HOESS: Yes, when the crematoria had not yet been built we burned in large pits a large part of those who had died and who could not be cremated in the provisional crematoria of the camp; a large number—I do not recall the figure anymore—were placed in mass graves and later also cremated in these graves. That was before the mass executions of Jews began.
DR. KAUFFMANN: Would you agree with me if I were to say that from the described facts alone, one could not conclusively prove that this was concerned with the extermination of Jews?
HOESS: No, this could in no way be concluded from that. The population...
THE PRESIDENT: What was your question about?
DR. KAUFFMANN: My question was whether one could assume from the established facts—at the end of Paragraph 7—that this concerned the so-called extermination of Jews. I tied this question to the previous answer of the witness. It is my last question.
THE PRESIDENT: The last sentence of Paragraph 7 is with reference to the foul and nauseating stench. What is your question about that?
DR. KAUFFMANN: Whether the population could gather from these things that an extermination of Jews was taking place.
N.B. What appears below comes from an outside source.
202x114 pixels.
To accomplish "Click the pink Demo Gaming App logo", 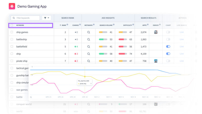I will (x=12, y=6).
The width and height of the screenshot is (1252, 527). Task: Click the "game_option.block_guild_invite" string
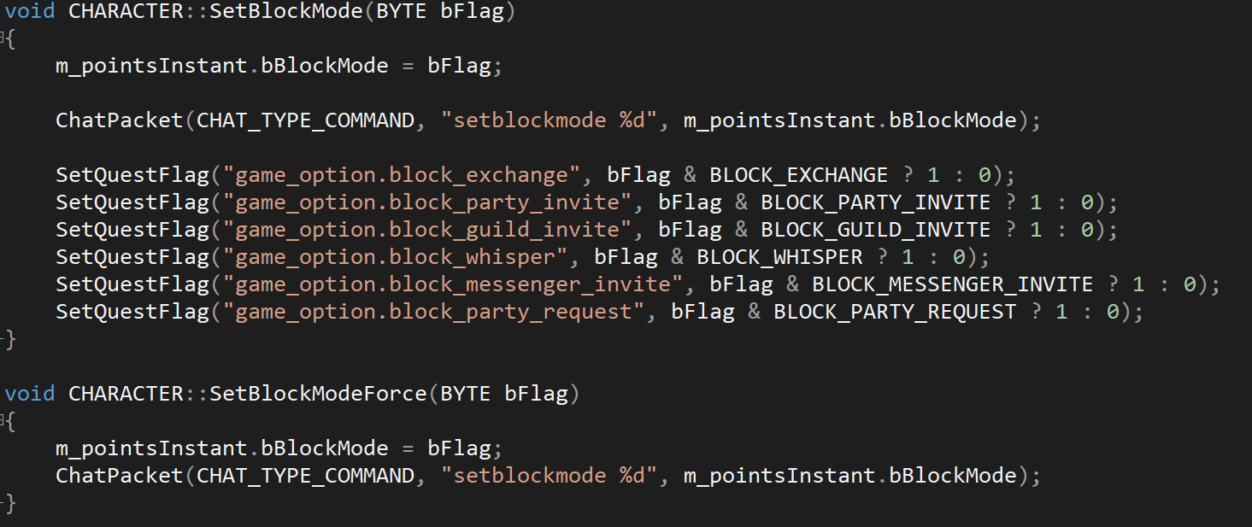427,230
THE PRESIDENT: That really is too obvious a question, isn’t it? They could not possibly know who it was being exterminated.
DR. KAUFFMANN: That is enough for me. I have no further questions.
DR. PANNENBECKER: I ask the Tribunal’s permission to ask a few supplementary questions, for during cross-examination the witness stated that the Defendant Frick had visited the concentration camps Sachsenhausen and Oranienburg in 1938.